Comme pour l'affaire du Vengeur (qui se disait membre du haut Etat-Major allemand), des officiers allemands renseignaient les français.

 

http://www.aassdn.org/xldd11284.htm

Sur un autre plan, à l'affirmation de Nicolaï(*) sur l'importance de la trahison en France, on peut répondre qu'à la veille de 1914, le S.R. français avait dans sa manche un certain nombre d'officiers allemands qui le renseignaient et, parmi eux « LE VENGEUR », officier général qui, pour se venger de ses supérieurs, en 1904, lui livra le plan SCHLIEFFEN et bien d'autres infor­mations jusqu'en 1913.

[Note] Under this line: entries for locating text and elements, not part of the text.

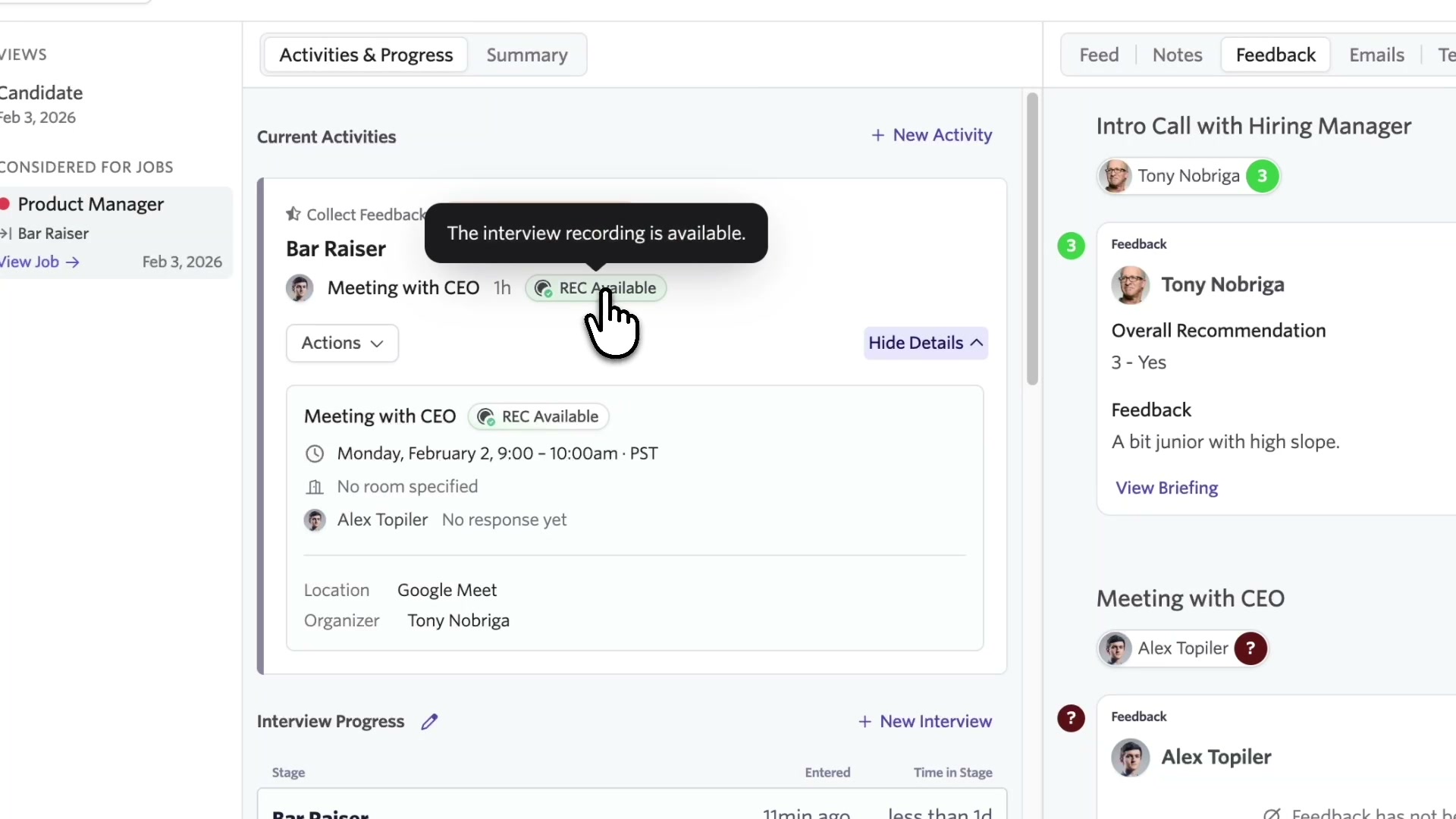
Task: Click the plus icon of New Activity
Action: click(x=877, y=136)
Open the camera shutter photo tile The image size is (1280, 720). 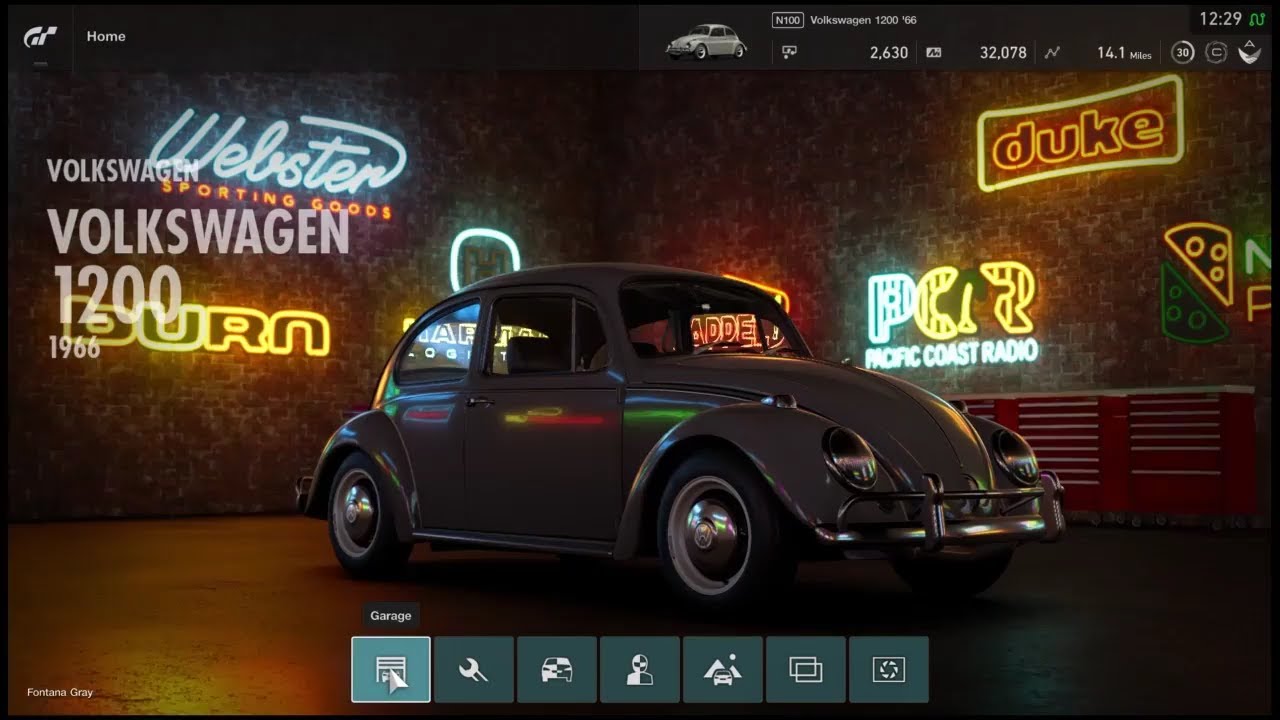coord(888,669)
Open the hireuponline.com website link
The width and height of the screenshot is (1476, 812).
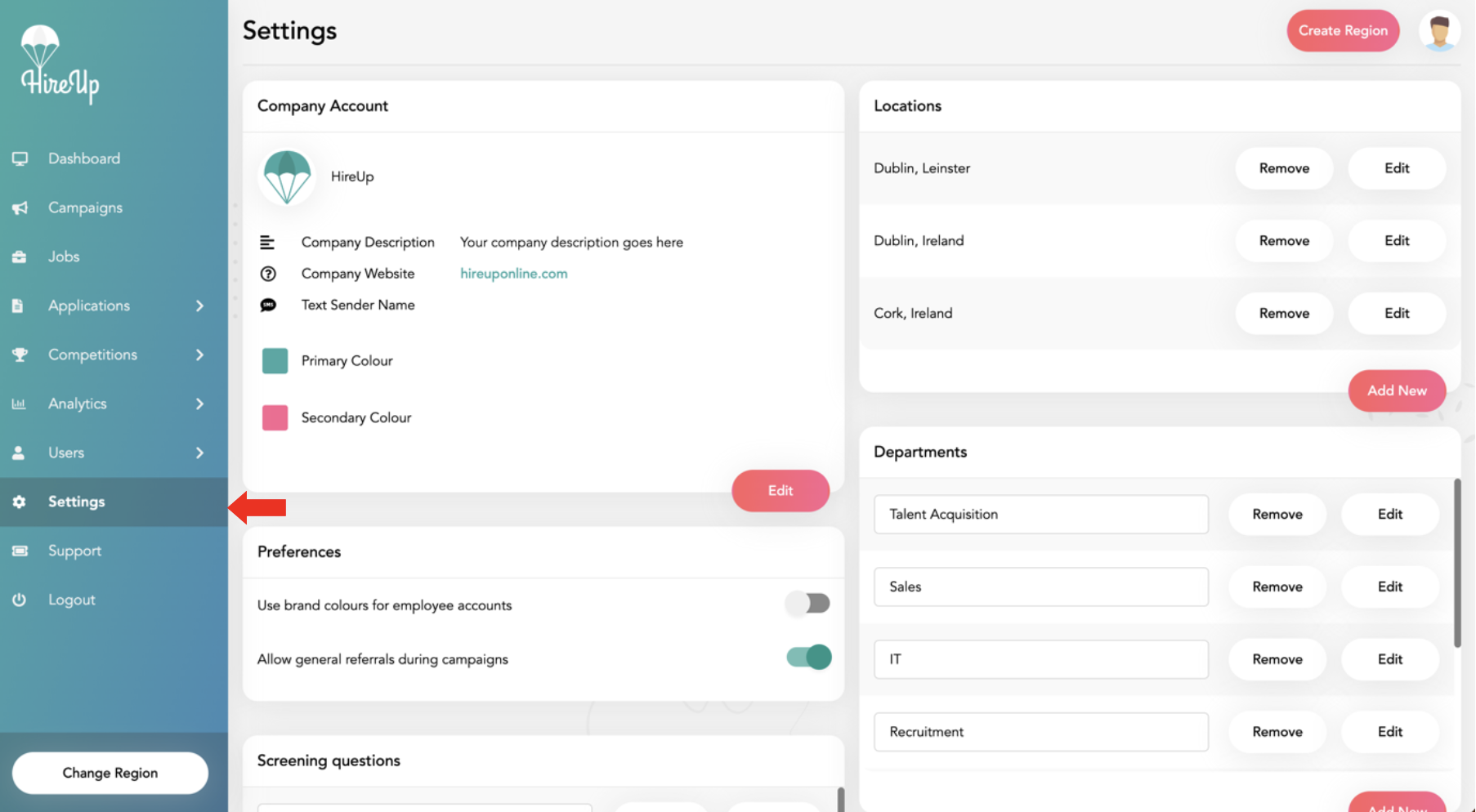click(513, 274)
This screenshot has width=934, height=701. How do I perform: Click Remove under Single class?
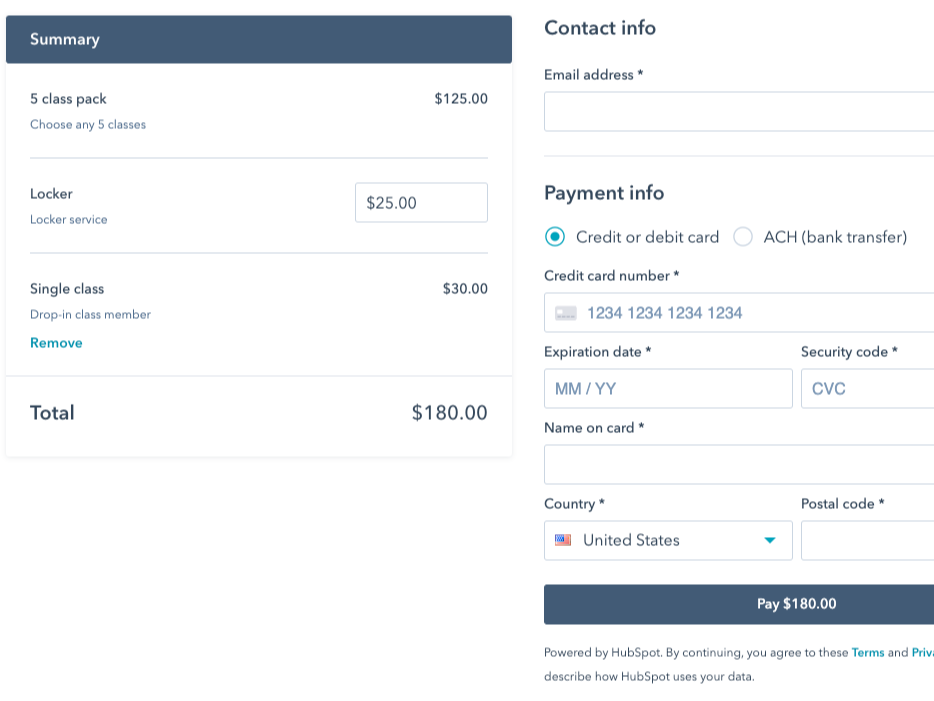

Signalons aussi le commissaire de police WAEGELE, attaché au G.Q.G. allemand et qui, pendant toute la durée de la guerre, fournit des renseignements sur les intentions du haut commandement adverse.

 

(*): chef du service d'espionnage allemand.

   

Qu'il décide du plan XVII est tout à fait normal, étant nommé pour remplir ce rôle. Que Joffre est voulu protéger son idée est indéniable, mais tout le monde le fait que cela soi juste ou non. Malgré tout vous lui donné trop de pouvoir qu'il n'en avait en réalité. Son autorité n'était pas incontesté et à plusieurs reprise son plan est critiqué par des généraux respecté comme Manoury, Lanrezac, Trentinian etc ... qui pour deux d'entre eux vont finir limoger après l'échec de l'offensive du 22 Août.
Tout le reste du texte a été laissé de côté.